A recession in 2020 would be a body blow to Trump’s campaign. A recession in 2019, or perhaps just the perception of its inevitability, might influence the Democratic primaries more than even Warren could predict. For insight, we can look back to 1992’s Democratic primary and how Carville’s axiom played out.

The Democratic field in 1991-2 was nowhere near as large as in this cycle, but it had a surprisingly similar progressive bent. Early in 1991, fresh off his Gulf War victory and with approval ratings of 89 percent at one point, Bush seemed unbeatable, which discouraged more well-known potential candidates such as Mario Cuomo and Jesse Jackson from throwing their hats into the ring. Instead, Clinton and his successful Southern centrism squared off against only one other governor, California’s Jerry Brown, at the time a favorite of left-leaning progressives. The three other major candidates in the race all came out of the U.S. Senate: Massachusetts’ Paul Tsongas, Nebraska’s Bob Kerrey, and Iowa’s Tom Harkin, all of whom came from the party’s more liberal and/or populist wing.
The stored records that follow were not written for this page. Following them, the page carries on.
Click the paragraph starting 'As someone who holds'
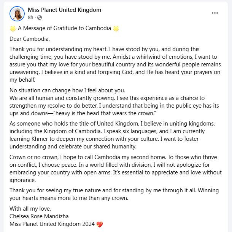Viewport: 232px width, 232px height. [112, 135]
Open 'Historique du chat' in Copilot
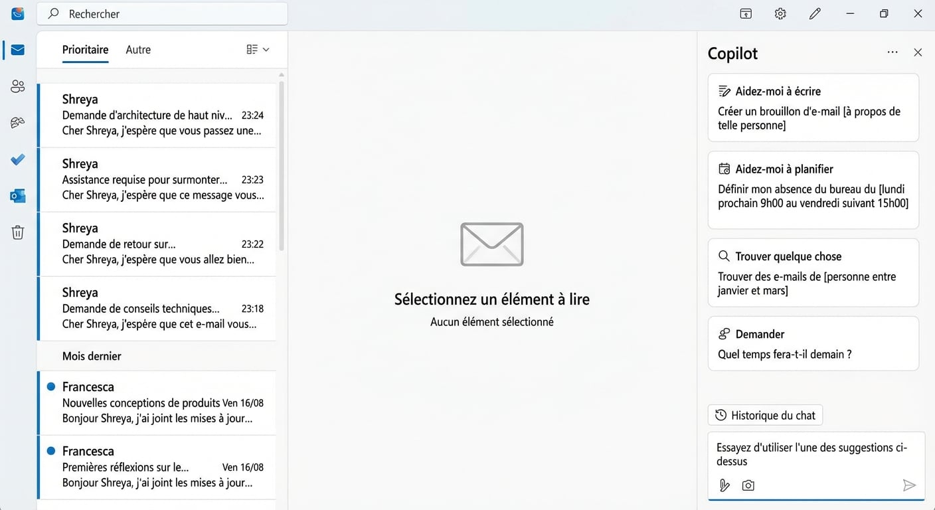Viewport: 935px width, 510px height. tap(764, 414)
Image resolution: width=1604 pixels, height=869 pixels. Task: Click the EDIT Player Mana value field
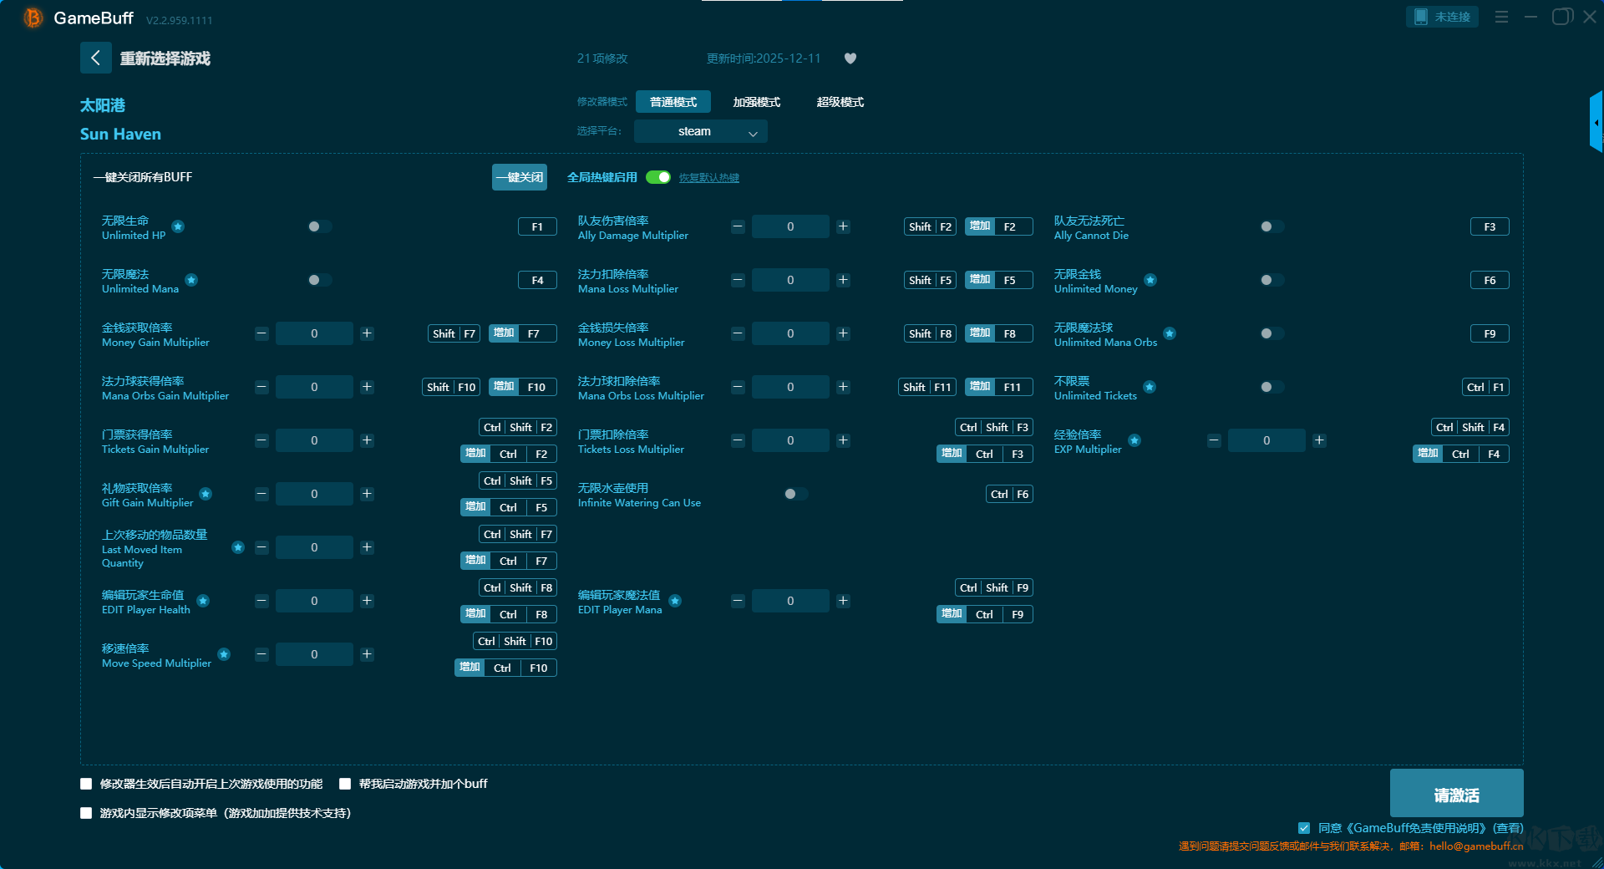click(790, 601)
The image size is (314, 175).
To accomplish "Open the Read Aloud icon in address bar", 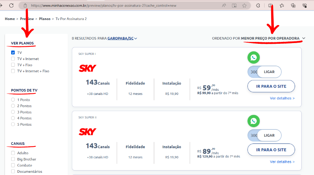I will click(x=224, y=6).
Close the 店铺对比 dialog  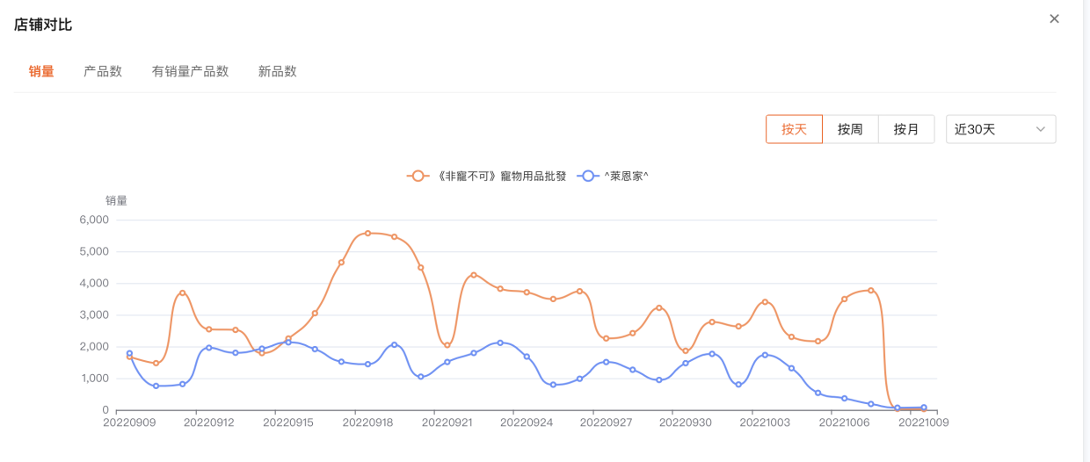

And yet, in the midst of a recession, the race took a surprisingly centrist tone. After recovering from the exposure of an extramarital affair, Clinton kept his focus on economic growth through traditional methods. This strategy turned out to be so successful that Brown tried changing tactics late in the primaries, swinging right to back a flat tax and abolishing the Department of Education, long a goal of Ronald Reagan conservatives. In the end, however, Democrats went with Clinton and his laser focus on the economy, a centrist who promised less of an economic revolution in the midst of uncertainty in the short recession.

If that same dynamic holds in 2020, it won’t benefit Warren even if she wins the recession-prediction sweepstakes. Voters will want stability and caution rather than radical shifts in policy, perhaps especially after the drama and unpredictability of Trump’s White House tenure. Almost the entire Democratic field has run hard to the left in order to out-Bernie Bernie Sanders; of the viable candidates remaining, only Joe Biden fits the mold. Biden also represents a restoration of the Barack Obama order, which is already attractive enough that Biden’s opponents have been forced into the role of attacking Obama to fight Biden for the nomination.
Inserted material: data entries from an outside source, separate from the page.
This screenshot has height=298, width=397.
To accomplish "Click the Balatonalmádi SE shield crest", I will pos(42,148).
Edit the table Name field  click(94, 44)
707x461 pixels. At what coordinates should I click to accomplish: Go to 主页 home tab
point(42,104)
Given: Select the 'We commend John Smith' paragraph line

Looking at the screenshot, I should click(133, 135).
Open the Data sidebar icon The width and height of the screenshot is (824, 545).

Voters tend to be risk-averse in economic downturns. That’s good news for those concerned about radicals in the Democratic Party, but it’s not good news for Trump. The economy was performing well enough for voters to roll the dice on Trump three years ago, but they may not be as sanguine about it next year if the economy hits the rocks.

With the inverted yield curve, time may have run out on that gamble. Economists have begun speaking out on the risks of recession, with the China trade war the biggest potential driver of a new downturn. Trump now has to consider just how long he wants to fight a trade war with China. Is it worth losing a second term to Biden, who will reverse Trump’s China policies almost immediately anyway? The concession on consumer goods is a signal that Trump might be looking for a way out, especially since Commerce Secretary Wilbur Ross admitted that China didn’t offer any concessions for the delay:

There were no concessions from China for the U.S. decision to postpone tariffs on some Chinese imports until mid-December, U.S. Commerce Secretary Wilbur Ross said on Wednesday, adding that it was too early to assess where U.S.-China trade talks stand.

Ross, speaking in an interview on CNBC, added that while further telephone conversations between the two sides were discussed, a date has not been set for another round of in-person discussions.

“This was not a quid pro quo,” Ross told the television network.


It might be time to declare victory and depart the field, assuming that China’s willing to play along. If not, Trump’s taking a big gamble on a recession, and an even bigger gamble on what even the perception of an economic reversal will produce in the Democratic primary.